I am posting this information as there is probably a huge number of this exact style bench mill in use out there being as they are sold under many different brand names. Because they appear to have the identical features, I am assuming (?) that many will have the same quill design.

I bought my bench mill used in 2008 and did a full rebuild. With respect to the quill I just took it apart, cleaned everything, regreased the tapered roller bearings, and reassembled it. Working on a number of different mods this past year I had reason to pull the quill out of the mill again. I noticed that the top bearing was pushing the grease out topside as these bearings are not sealed in any way. Removing the dust/chip cover from the bottom of the quill showed that the cover does a poor job of keeping out debris so that a lot of little metal chips can eventually migrate into the bearing. Manufacturers same kind replacement bearings are really expensive - $142 for the pair. 

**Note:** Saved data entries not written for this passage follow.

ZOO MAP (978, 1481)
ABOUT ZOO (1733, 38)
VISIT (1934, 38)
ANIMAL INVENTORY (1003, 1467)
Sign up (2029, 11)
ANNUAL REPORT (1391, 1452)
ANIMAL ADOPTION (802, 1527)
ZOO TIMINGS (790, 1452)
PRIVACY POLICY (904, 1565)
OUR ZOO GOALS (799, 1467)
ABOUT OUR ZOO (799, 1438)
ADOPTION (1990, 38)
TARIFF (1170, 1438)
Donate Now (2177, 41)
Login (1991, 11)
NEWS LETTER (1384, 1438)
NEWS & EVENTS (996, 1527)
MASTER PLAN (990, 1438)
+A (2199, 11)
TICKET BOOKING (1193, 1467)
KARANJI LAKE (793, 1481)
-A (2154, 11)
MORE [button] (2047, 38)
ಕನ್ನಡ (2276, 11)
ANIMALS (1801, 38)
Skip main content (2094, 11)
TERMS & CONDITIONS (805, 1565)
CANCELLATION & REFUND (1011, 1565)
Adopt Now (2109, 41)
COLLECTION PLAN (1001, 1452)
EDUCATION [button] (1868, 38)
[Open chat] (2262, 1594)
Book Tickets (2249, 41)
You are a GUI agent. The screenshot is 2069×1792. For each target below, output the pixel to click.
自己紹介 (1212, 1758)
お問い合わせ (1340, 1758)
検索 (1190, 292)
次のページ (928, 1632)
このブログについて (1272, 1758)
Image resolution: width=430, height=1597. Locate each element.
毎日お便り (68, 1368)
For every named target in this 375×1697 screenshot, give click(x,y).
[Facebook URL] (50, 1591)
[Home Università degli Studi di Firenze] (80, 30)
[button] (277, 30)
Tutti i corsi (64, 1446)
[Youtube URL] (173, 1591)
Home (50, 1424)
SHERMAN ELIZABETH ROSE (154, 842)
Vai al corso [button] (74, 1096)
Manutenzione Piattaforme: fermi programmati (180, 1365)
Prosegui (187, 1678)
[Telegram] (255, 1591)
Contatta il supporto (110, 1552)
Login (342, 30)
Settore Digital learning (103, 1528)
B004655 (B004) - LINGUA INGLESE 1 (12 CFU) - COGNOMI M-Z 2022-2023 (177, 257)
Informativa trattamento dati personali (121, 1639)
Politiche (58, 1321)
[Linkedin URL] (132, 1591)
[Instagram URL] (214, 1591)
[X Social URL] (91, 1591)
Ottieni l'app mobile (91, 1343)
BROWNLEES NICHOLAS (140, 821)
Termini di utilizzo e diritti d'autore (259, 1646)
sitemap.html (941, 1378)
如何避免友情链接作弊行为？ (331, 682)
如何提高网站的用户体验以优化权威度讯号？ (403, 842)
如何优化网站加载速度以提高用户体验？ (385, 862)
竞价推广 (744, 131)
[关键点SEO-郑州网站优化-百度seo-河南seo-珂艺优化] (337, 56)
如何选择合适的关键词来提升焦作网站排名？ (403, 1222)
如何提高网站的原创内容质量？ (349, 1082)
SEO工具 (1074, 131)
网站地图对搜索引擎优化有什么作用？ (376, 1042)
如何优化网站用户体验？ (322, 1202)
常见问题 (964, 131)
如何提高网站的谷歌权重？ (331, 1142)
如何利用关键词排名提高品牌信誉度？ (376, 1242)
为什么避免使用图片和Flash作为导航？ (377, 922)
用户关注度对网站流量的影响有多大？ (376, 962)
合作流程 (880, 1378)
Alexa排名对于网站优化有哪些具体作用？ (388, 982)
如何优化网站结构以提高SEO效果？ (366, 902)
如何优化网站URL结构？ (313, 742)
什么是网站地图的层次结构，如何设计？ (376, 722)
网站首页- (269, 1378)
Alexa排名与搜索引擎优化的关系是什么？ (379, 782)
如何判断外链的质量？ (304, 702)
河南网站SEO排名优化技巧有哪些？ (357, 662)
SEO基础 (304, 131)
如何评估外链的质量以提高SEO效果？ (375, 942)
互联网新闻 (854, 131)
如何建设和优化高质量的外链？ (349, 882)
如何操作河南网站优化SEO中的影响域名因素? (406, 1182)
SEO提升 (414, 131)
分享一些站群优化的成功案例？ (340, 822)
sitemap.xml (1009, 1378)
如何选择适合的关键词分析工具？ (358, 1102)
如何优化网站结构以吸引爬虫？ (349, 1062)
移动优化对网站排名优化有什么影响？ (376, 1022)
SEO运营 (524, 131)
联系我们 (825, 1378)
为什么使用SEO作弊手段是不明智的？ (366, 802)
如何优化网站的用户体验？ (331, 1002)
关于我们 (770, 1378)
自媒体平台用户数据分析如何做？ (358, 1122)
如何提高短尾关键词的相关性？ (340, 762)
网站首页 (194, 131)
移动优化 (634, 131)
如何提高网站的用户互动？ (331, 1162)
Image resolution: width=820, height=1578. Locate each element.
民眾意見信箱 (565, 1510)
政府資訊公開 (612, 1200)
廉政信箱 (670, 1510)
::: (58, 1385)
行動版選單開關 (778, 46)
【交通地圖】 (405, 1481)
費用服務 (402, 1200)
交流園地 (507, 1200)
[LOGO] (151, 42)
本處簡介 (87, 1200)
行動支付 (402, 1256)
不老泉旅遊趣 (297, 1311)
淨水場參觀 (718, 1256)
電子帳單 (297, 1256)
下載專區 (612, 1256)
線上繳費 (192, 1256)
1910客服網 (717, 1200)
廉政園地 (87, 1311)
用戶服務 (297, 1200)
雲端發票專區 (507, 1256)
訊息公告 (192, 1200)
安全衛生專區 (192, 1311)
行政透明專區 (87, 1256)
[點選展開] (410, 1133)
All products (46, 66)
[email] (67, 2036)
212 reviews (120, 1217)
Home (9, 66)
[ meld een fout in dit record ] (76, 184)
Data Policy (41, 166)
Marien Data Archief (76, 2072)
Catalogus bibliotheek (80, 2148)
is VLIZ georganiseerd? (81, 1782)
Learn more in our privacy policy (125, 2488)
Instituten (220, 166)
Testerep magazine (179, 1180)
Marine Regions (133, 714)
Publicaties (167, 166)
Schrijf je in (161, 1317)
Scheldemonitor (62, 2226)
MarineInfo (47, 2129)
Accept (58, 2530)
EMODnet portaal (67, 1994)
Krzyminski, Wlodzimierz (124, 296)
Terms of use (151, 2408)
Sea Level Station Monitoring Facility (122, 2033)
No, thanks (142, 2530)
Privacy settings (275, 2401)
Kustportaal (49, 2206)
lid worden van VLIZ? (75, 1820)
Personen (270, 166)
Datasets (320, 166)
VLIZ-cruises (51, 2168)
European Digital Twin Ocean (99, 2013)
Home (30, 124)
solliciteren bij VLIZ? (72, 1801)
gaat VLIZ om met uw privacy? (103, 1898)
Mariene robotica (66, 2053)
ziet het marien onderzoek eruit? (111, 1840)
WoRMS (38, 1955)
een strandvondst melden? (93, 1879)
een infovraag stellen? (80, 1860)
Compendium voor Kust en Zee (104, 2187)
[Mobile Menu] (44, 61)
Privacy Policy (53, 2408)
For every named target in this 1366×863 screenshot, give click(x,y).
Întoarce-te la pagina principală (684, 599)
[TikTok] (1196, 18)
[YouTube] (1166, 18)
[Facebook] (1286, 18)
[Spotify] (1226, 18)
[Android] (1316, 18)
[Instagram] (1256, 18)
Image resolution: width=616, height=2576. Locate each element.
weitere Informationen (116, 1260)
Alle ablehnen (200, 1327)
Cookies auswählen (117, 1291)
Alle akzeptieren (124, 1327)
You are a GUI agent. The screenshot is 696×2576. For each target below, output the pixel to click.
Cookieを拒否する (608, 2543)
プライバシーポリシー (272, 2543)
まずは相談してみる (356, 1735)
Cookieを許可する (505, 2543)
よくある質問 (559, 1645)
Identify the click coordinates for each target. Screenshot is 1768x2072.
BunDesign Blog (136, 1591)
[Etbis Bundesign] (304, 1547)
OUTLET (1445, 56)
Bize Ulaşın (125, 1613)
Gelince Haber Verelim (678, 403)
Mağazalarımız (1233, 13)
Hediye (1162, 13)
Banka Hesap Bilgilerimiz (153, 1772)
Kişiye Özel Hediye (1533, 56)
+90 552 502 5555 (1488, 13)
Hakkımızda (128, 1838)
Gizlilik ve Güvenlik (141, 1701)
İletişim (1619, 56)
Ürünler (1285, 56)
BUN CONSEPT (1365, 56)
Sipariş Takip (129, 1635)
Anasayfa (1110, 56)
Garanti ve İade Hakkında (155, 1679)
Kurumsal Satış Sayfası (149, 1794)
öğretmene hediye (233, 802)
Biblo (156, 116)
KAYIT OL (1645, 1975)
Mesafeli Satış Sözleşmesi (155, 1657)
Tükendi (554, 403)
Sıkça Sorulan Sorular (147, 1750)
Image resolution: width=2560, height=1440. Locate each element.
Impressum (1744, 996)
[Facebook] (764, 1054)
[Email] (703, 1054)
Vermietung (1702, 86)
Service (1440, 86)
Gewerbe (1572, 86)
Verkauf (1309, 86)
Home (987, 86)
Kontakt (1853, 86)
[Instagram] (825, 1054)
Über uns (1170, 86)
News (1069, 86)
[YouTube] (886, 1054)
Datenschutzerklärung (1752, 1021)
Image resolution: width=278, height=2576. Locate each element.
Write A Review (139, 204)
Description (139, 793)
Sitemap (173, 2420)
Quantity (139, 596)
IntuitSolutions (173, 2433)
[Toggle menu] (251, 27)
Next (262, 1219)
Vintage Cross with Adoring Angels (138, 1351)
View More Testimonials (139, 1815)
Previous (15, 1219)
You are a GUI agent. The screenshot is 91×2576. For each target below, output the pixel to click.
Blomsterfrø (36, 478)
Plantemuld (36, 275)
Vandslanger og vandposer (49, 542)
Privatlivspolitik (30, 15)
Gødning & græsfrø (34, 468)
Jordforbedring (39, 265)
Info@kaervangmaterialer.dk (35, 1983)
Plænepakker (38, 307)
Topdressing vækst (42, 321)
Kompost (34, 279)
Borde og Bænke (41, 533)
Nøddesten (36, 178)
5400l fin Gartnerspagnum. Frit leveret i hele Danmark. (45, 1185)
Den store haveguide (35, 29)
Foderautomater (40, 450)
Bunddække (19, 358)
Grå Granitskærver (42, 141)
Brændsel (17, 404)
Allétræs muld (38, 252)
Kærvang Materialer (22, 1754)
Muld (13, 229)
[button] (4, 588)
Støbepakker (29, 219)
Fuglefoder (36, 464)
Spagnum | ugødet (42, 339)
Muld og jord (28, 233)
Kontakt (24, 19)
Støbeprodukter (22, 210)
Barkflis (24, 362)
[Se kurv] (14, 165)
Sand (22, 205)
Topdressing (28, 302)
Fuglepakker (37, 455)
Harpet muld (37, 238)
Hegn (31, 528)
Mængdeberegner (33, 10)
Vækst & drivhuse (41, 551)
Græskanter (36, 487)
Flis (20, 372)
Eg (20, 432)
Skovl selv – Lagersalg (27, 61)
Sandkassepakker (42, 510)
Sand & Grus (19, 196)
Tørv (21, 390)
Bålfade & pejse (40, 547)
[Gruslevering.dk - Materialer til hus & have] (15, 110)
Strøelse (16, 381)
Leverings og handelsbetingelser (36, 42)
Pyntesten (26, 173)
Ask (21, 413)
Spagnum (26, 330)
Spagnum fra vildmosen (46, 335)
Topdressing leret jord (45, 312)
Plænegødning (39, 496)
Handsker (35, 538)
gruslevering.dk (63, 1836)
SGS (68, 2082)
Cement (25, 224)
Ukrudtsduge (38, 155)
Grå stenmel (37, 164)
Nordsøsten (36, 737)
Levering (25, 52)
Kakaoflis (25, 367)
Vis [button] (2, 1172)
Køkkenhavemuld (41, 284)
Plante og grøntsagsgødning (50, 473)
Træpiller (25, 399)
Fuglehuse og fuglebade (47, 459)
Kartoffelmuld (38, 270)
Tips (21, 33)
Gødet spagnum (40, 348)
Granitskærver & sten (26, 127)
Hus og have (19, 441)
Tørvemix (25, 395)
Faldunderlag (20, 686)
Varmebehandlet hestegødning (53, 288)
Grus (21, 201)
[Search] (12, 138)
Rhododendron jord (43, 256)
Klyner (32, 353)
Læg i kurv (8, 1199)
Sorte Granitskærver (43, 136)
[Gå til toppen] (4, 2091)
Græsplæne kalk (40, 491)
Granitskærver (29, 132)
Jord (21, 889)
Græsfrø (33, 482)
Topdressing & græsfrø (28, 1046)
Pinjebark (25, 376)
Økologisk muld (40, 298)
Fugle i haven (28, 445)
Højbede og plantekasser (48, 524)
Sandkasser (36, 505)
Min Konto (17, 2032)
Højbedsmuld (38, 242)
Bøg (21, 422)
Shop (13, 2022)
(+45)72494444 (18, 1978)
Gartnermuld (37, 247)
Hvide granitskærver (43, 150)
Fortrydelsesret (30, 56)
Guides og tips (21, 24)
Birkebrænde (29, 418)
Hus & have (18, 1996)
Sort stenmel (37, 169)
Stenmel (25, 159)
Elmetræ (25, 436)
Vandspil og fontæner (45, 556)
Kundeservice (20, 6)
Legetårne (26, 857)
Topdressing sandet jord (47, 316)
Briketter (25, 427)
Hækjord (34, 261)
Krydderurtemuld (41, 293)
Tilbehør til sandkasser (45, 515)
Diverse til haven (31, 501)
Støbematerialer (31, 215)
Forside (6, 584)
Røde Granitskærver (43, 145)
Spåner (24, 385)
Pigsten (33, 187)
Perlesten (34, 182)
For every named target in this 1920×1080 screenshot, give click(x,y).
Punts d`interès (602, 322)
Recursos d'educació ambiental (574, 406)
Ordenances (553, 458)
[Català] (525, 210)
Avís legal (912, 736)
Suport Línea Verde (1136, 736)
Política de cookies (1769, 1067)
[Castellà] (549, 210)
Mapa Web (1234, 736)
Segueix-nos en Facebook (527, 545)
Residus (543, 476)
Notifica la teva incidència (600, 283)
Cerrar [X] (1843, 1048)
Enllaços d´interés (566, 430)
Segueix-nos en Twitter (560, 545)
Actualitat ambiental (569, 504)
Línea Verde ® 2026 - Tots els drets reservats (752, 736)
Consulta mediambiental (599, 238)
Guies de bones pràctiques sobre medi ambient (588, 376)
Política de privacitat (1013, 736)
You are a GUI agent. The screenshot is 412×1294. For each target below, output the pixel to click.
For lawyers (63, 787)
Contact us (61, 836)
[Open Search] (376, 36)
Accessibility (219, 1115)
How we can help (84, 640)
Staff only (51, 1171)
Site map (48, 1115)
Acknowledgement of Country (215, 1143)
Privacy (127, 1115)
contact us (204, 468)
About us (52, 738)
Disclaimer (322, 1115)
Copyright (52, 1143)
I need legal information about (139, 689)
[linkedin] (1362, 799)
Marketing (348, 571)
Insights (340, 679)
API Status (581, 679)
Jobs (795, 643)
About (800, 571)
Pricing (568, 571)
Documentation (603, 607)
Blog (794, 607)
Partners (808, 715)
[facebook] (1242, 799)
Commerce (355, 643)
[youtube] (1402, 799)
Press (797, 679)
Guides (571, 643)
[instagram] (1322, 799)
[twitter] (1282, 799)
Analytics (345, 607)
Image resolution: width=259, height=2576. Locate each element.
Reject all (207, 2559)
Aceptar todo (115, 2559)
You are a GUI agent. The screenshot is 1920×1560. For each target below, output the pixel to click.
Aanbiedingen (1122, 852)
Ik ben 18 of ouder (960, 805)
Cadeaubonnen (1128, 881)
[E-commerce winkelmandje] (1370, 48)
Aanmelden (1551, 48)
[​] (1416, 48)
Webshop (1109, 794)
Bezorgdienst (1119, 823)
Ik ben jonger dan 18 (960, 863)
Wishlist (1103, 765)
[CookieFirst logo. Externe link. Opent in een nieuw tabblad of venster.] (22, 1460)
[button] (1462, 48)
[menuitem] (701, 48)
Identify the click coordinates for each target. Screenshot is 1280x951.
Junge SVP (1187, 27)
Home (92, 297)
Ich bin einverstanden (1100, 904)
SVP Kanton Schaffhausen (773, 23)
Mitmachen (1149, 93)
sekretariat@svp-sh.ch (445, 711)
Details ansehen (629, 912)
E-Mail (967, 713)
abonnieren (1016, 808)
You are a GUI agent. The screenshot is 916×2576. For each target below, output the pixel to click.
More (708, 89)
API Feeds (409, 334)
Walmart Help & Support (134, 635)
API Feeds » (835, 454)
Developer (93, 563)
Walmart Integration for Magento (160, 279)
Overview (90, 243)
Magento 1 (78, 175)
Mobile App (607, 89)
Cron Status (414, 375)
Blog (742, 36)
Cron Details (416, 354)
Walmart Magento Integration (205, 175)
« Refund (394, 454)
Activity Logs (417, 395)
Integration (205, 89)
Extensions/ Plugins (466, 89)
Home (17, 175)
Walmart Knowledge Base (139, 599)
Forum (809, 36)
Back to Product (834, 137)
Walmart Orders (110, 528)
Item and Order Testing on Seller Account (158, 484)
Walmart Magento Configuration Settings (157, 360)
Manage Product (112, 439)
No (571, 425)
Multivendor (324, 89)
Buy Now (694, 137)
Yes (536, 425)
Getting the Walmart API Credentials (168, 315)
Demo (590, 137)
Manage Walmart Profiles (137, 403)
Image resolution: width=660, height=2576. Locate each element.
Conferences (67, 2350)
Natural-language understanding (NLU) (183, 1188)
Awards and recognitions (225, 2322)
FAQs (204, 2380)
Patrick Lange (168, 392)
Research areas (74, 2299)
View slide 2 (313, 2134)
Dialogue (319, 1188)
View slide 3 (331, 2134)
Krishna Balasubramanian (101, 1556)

After getting careful measurements of both bearings I went to a local supplier and we came up with FAG 40 degree angular double sealed ball bearings for $85. This bearing gives almost equal load strength on each axis, was fully sealed, and would be plenty strong enough for anything encountered in my operations. The lower bearing was a little narrower than the original but that is not an issue. A double row bearing would have been too wide and have hauled the spindle down so that the top locking nut would not grab the thread. Installation preload is a little more sensitive than the roller type. I ran the mill at 3000 RPM for 15 minutes and got a bit of heat buildup so had to relax the adjustment nuts a bit, but everything has been okay since. The dust cover still keeps most of the debris out but whatever does get by will not get into the bearing anymore.

The pictures are self explanatory. Maybe someone out there will find this fix useful.


----------



## calstar (Jan 30, 2014)

Thanks for the posts on upgrading your King/RF mill. I, like many others as you pointed out, have the same mill and find your information very helpful. :thumbzup:

Brian


----------